Exercise directions: Copy exactly the lines of the data below, beginning with the line with "Given: Visit the @caaspeakers mention" and ending with the line with "The height and width of the screenshot is (680, 740).". Pictures are to be omitted.

* * * *

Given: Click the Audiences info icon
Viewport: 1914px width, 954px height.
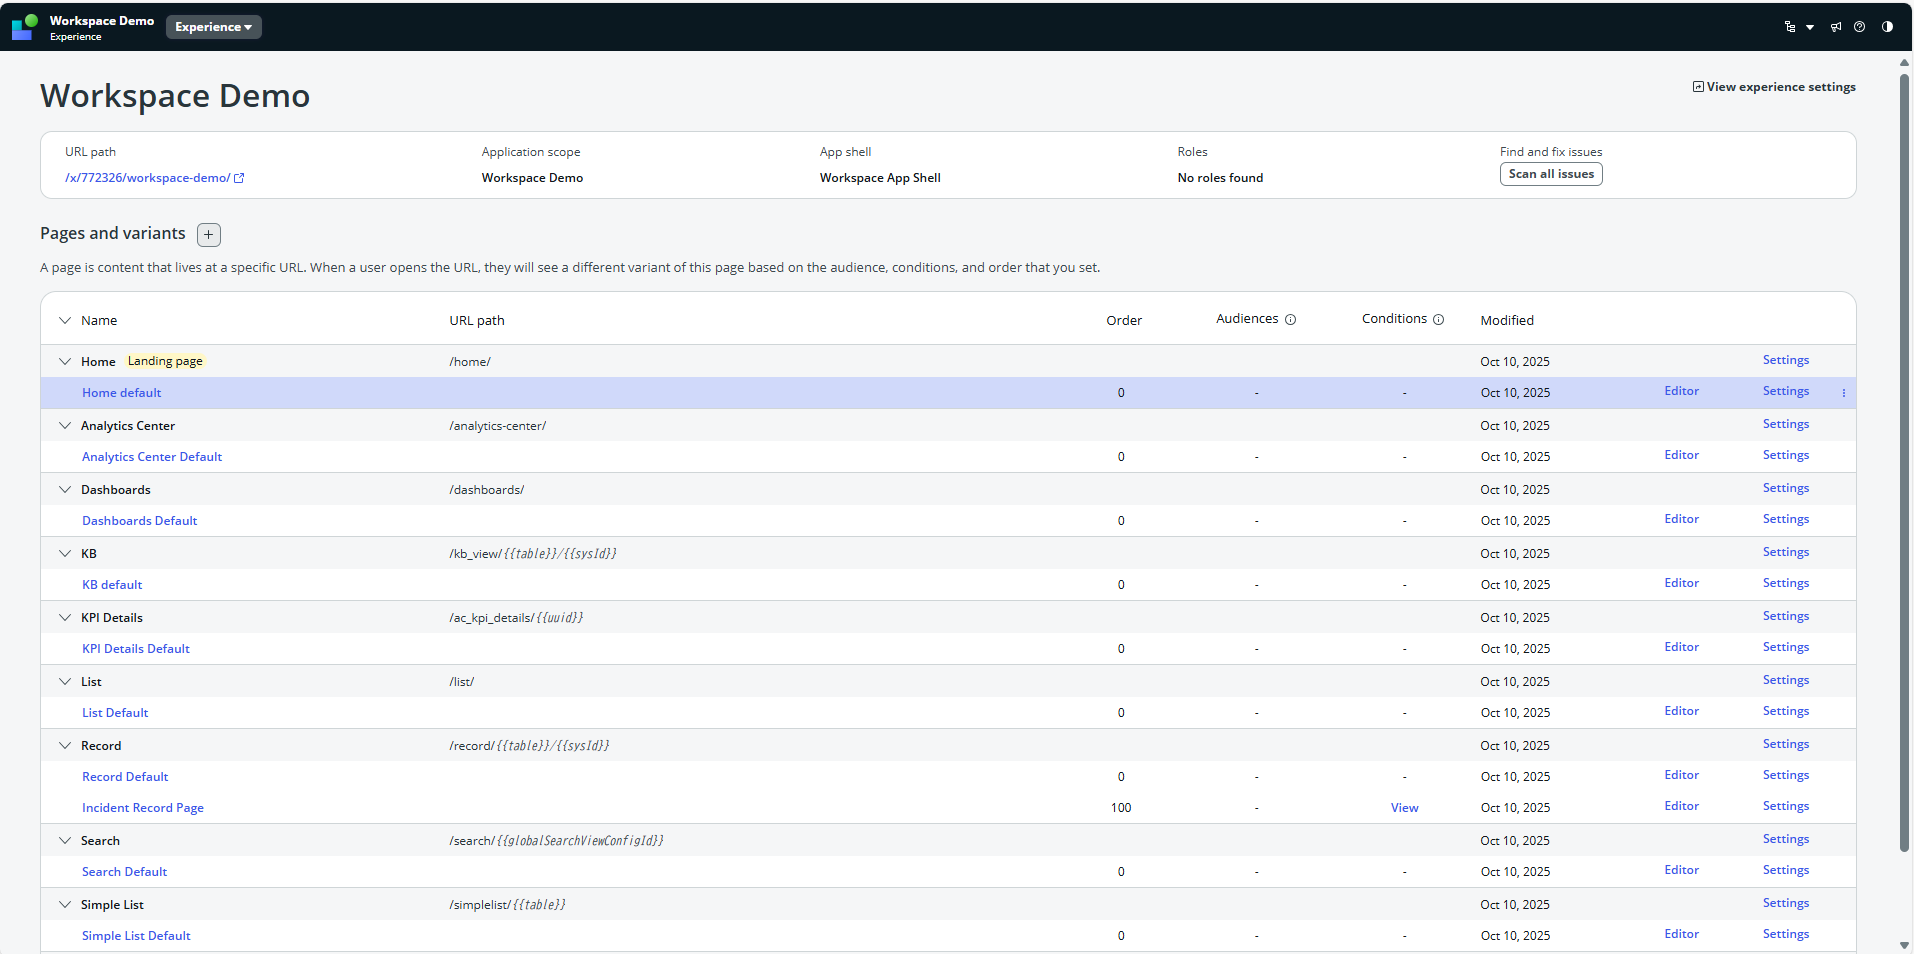Looking at the screenshot, I should click(1290, 320).
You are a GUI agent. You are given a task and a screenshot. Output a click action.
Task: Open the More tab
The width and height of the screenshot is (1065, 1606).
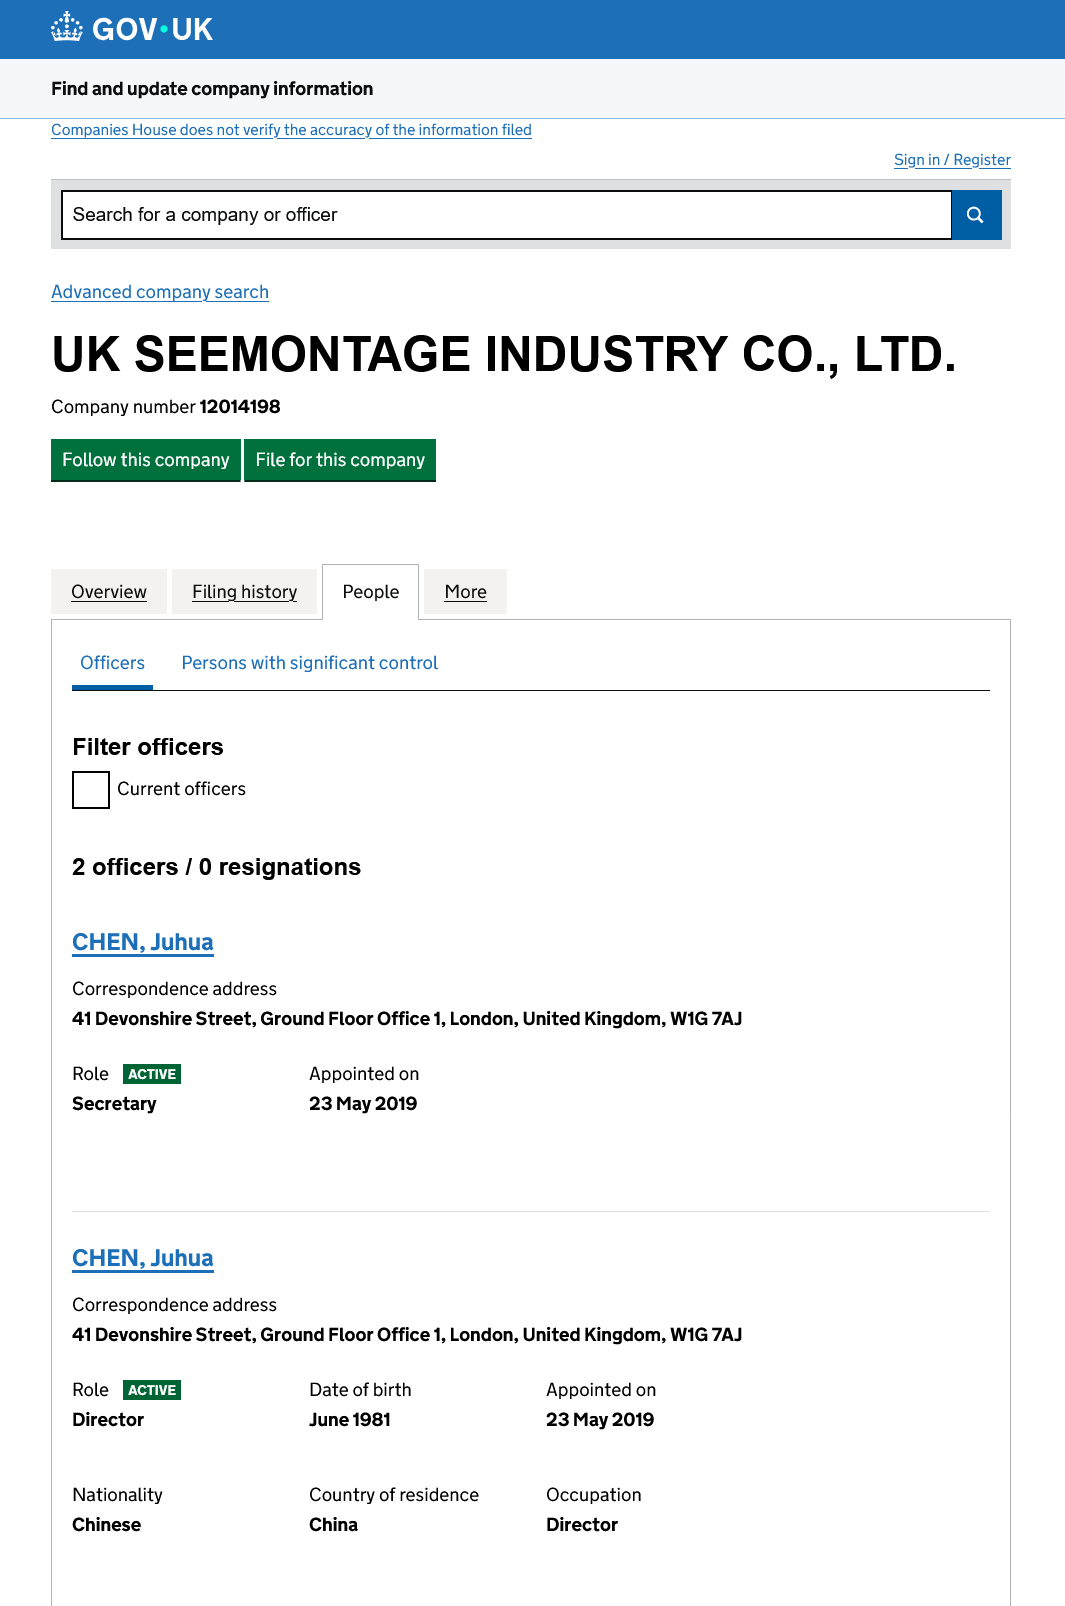click(x=466, y=592)
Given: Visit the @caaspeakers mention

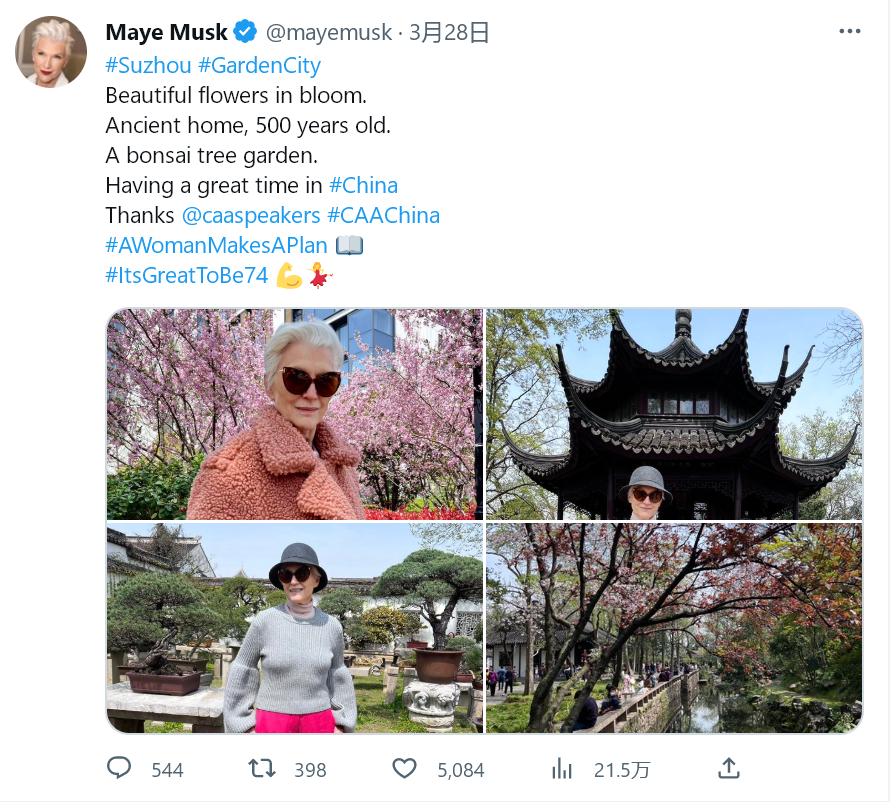Looking at the screenshot, I should [x=251, y=216].
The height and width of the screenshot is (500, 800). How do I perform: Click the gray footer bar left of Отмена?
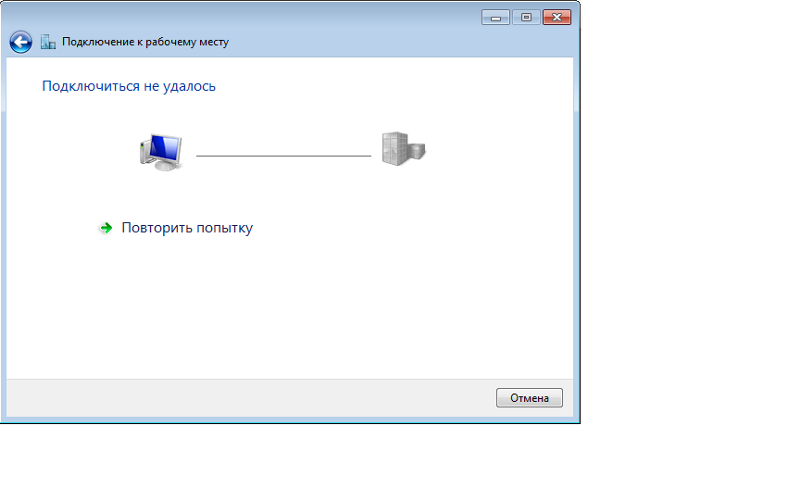tap(250, 398)
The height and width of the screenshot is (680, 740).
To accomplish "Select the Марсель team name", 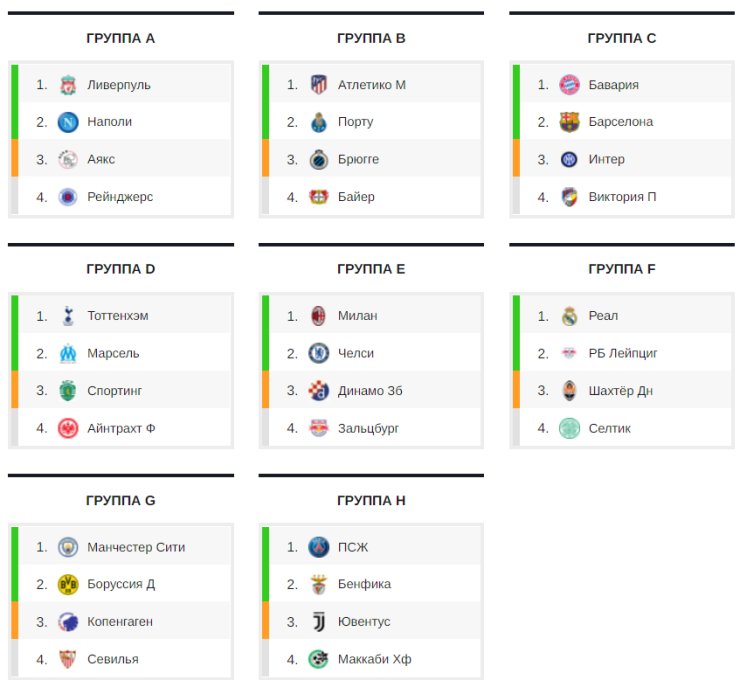I will (x=114, y=353).
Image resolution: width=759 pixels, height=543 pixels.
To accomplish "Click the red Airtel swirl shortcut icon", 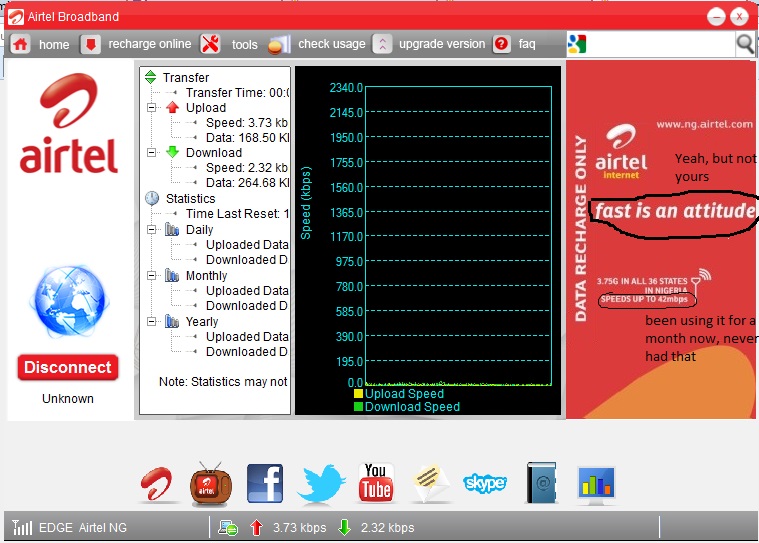I will pyautogui.click(x=156, y=484).
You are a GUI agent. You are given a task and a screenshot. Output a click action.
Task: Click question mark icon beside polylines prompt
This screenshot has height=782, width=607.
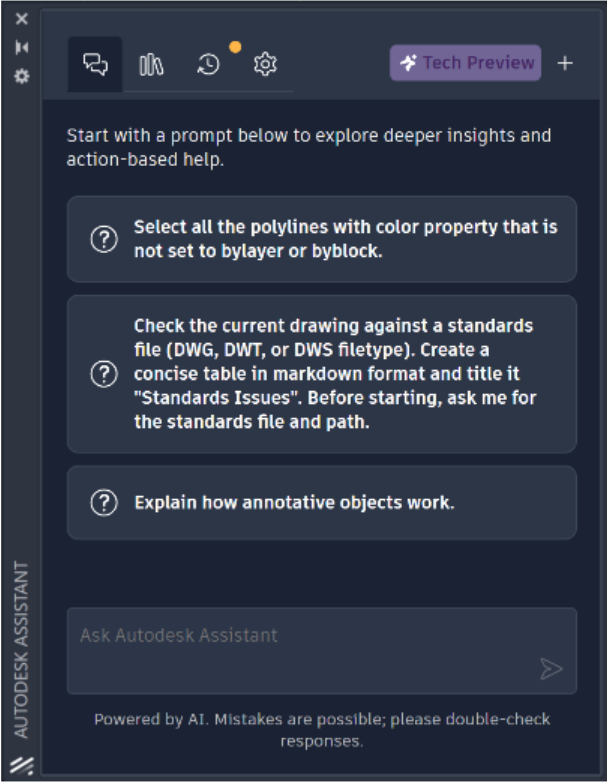(104, 240)
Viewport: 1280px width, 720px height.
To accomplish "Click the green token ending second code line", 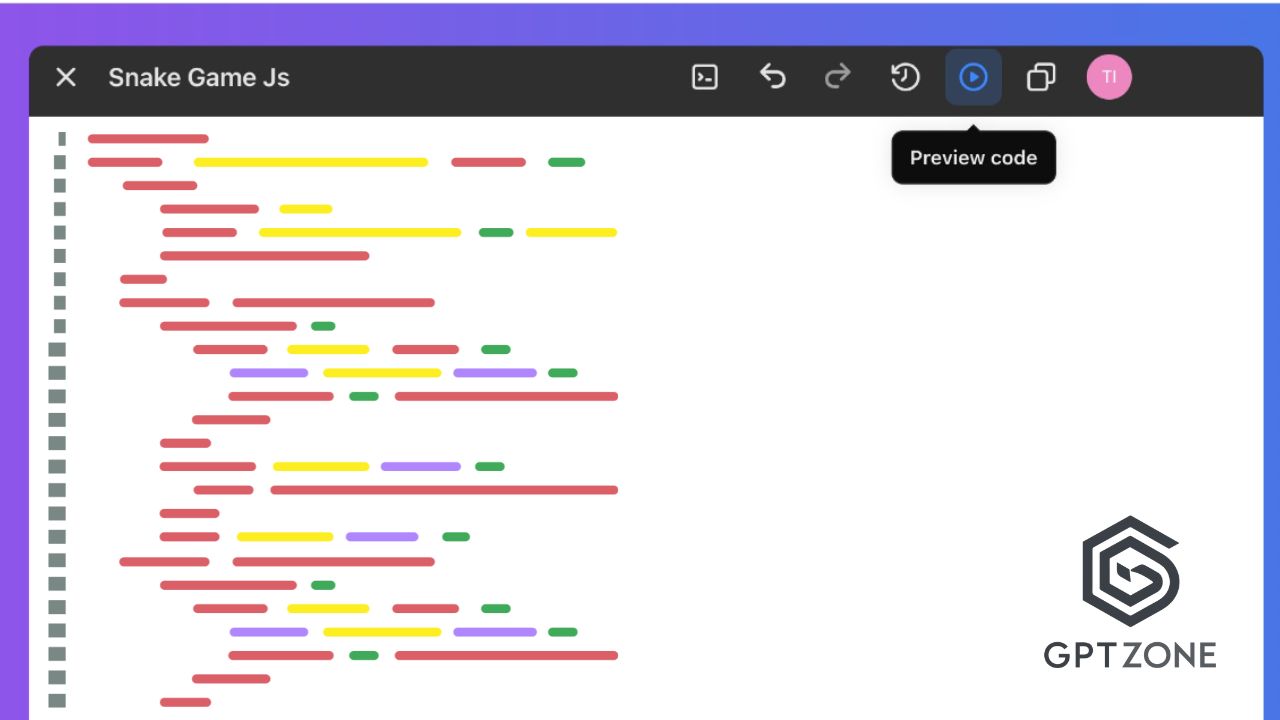I will click(x=566, y=162).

* * * *

Exercise solution:
Given: Visit the @caaspeakers mention

Looking at the screenshot, I should [x=251, y=216].
The height and width of the screenshot is (500, 800). How do I perform: Click the gray footer bar left of Отмена?
tap(250, 398)
The height and width of the screenshot is (680, 740).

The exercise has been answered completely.